• PARTS OF THE EXERCISE:
**A)** In the passage on Schelling's naturephilosophy, what subtitle did Schelling add to the second edition of Ideas for a Philosophy of Nature, and in what year?
**B)** List the titles of all the works that the passage on Schelling's naturephilosophy names.
**C)** Extend the passage on Schelling's naturephilosophy by writing its next paragraph.

*** Opening of SOURCE DOCUMENT ***

This is a section of a text I’m going to be presenting at a conference in a couple of weeks. I’d appreciate comments from anyone who may happen to read it.

 

Schelling’s initial conception of naturephilosophy can be expressed by the phrase: critique of grounds. More precisely, this means distinguishing between ideal and real grounds, the confusion of which is according to Schelling characteristic of mechanistic physics. This first stage of naturephilosophical inquiry fits perfectly into the Kantian conception of critical philosophy:

The task of a philosophical science of Nature largely consists in just this, to determine the admissibility as well as the limitations of such fictions in physics, which are absolutely necessary for the continued advance of investigation and observation, and only obstruct our scientific progress when we seek to use them outside their proper limits. (Schelling 1988 : 78)

Critical naturephilosophy is thus an extension of the Critique of Judgment’s examination of the limits of validity of teleological concepts to, for example, the concepts of quality (ibid. : 21) or of force (ibid. : 175). To what extent can the subjective necessity of using these concepts for the “continued advance of investigation and observation”  be regarded as an objective determination of Nature?

An example from Kant’s Metaphysical Foundations of Natural Science helps to make clear the distinction between real and ideal grounds. Against the atomists, Kant argues that matter “fills a space, not through its mere existence, but through a particular moving force” (Kant 2002 : 210) that prevents other “movables” from entering that space; to which he makes the atomist object that we need not posit any such force because it is simply contradictory for two matters to occupy the same space. “But,” Kant replies,“the principle of noncontradiction does not repel a matter advancing to penetrate into a space where another is found” (ibid.). That two matters occupying the same space would be contradictory is a reason for us to hold that this is impossible (ideal ground), but this fact as such has no effect in reality; only a “particular moving force” (real ground) can prevent this state of affairs from coming about.

The first edition (1797) of Schelling’s Ideas for a Philosophy of Nature can be regarded as largely devoted to this critical naturephilosophy, but to the second edition in 1803 Schelling adds the subtitle “as Introduction to the Study of this Science” (Schelling 1988 : 3 n. 1), suggesting that critical naturephilosophy should be regarded simply as an introduction to the science of naturephilosophy itself. It is now necessary to separate ideal from real grounds not only because the former “obstruct our scientific progress when we seek to use them outside their proper limits”, but also in order to make possible a science of real ground as such, naturephilosophy proper. Since what distinguishes real from ideal grounds is that though the latter provide an explanation of what they ground, they do not themselves produce it, the essence of real ground is seen to be productivity. Naturephilosophy as science of real ground therefore means the science of productivity.

This science of productivity is developed systematically in the 1799 text “On the concept of speculative physics and the internal organization of a system of this science” (Schelling 2004; references by page number alone are to this text.). Speculative physics means a system of the concepts of natural science — not only physics in our modern sense but also chemistry and biology —  with productivity as its principle. The concept of productivity, as principle, must itself be made to produce all concepts of what is productive, i.e. all real grounds.

*** Close of SOURCE DOCUMENT ***
*** Opening of GIVEN RECORDS ***

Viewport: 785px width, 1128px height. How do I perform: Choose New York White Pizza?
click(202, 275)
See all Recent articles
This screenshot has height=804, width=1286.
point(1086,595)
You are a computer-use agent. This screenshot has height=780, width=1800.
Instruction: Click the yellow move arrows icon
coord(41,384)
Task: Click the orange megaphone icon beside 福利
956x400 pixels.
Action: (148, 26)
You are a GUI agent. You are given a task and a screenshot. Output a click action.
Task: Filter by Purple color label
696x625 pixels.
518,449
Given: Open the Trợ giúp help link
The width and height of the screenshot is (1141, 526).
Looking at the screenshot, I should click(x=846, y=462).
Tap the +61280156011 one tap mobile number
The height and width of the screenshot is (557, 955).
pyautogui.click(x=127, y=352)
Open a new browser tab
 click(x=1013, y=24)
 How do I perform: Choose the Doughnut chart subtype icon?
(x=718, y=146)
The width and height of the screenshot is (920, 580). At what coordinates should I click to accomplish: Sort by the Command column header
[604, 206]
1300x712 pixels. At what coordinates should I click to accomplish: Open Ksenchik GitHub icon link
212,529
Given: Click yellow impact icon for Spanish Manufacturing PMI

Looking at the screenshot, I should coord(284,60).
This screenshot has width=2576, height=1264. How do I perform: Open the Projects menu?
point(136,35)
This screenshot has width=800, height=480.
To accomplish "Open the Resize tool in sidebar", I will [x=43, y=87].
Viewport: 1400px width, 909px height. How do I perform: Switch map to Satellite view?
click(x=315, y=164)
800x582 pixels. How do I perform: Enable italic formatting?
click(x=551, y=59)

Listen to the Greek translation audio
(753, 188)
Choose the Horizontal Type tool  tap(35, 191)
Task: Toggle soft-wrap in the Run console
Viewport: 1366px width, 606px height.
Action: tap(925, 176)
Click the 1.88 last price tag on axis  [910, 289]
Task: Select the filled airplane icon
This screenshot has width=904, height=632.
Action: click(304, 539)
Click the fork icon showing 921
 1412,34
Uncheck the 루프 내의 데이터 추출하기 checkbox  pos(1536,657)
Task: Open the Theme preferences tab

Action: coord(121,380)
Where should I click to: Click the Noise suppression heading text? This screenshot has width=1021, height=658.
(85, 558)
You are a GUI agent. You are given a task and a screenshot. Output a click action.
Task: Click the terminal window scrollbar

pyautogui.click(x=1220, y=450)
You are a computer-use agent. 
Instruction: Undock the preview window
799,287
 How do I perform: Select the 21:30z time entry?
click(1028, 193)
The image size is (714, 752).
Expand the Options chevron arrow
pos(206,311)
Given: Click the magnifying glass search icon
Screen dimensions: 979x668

*** Close of GIVEN RECORDS ***

• RESPONSES FOR EACH TASK:
**A)** He added the subtitle "as Introduction to the Study of this Science" in 1803.

**B)**
- Critique of Judgment
- Metaphysical Foundations of Natural Science
- Ideas for a Philosophy of Nature
- "On the concept of speculative physics and the internal organization of a system of this science"

**C)**
Speculative physics is distinguished from its empirical counterpart in that the latter can treat only of mechanical motion, that is, motion which itself “results only from motion” (195), whereas the former “occupies itself solely and entirely with the original causes of motion in Nature”; or more generally, empirical physics can derive the phenomena of Nature only from other already-existing things, whereas speculative physics “aims generally at the inner clockwork and what is nonobjective in Nature” (196), the unconditioned or “unthinged” (unbedingte) that is the condition of every thing (Ding): “the first inquiry of speculative physics is that which relates to the unconditioned in natural science” (202).

The true contrary to speculative physics, however, is not empirical physics as historically given but “pure empiricism” or “history”, which is merely a “collection of facts, of accounts of what has been observed, what has happened under natural and artificial circumstances” (201) and is therefore not science; whereas in empirical physics “empiricism and science run riot together, and for that reason they are neither one thing nor the other” (ibid.). Schelling here has in mind the employment of such fictions as the ‘gravific fluid’ that would be the cause of Newtonian attraction, the examination of which is the task of critical naturephilosophy. The speculative naturephilosophy therefore provides the foundation for the critical in separating “science and empiricism as soul and body, and by admitting nothing into science which is not susceptible of an a priori construction” (ibid.). It is only insofar as a concept of physics can be constructed in productivity that it can be regarded as having valid objective use and thus as constituting the real ground of a phenomenon of Nature.

For our construction of a phenomenon to be valid, it must be a repetition or re-construction of the “inner construction” by which it is produced in Nature; but the acts of Nature by which phenomena are produced “are never isolated, but performed under the concurrence of a host of causes which must first be excluded if we are to obtain a pure result. Nature must therefore be compelled to act under certain definite conditions, which either do not exist in it at all, or else exist only as modified by others” (196-197). Because of this interaction of natural forces, we can only know the grounds of a phenomenon through an “invasion of Nature” (196) that isolates the contribution each makes to the result, that is, an experiment. Experimentation is a “question put to Nature, to which it is compelled to reply”, a “production of phenomena” (197) in which we “put [Nature] into conflict with herself and set her own forces in motion against her” (Schelling 1988: 57).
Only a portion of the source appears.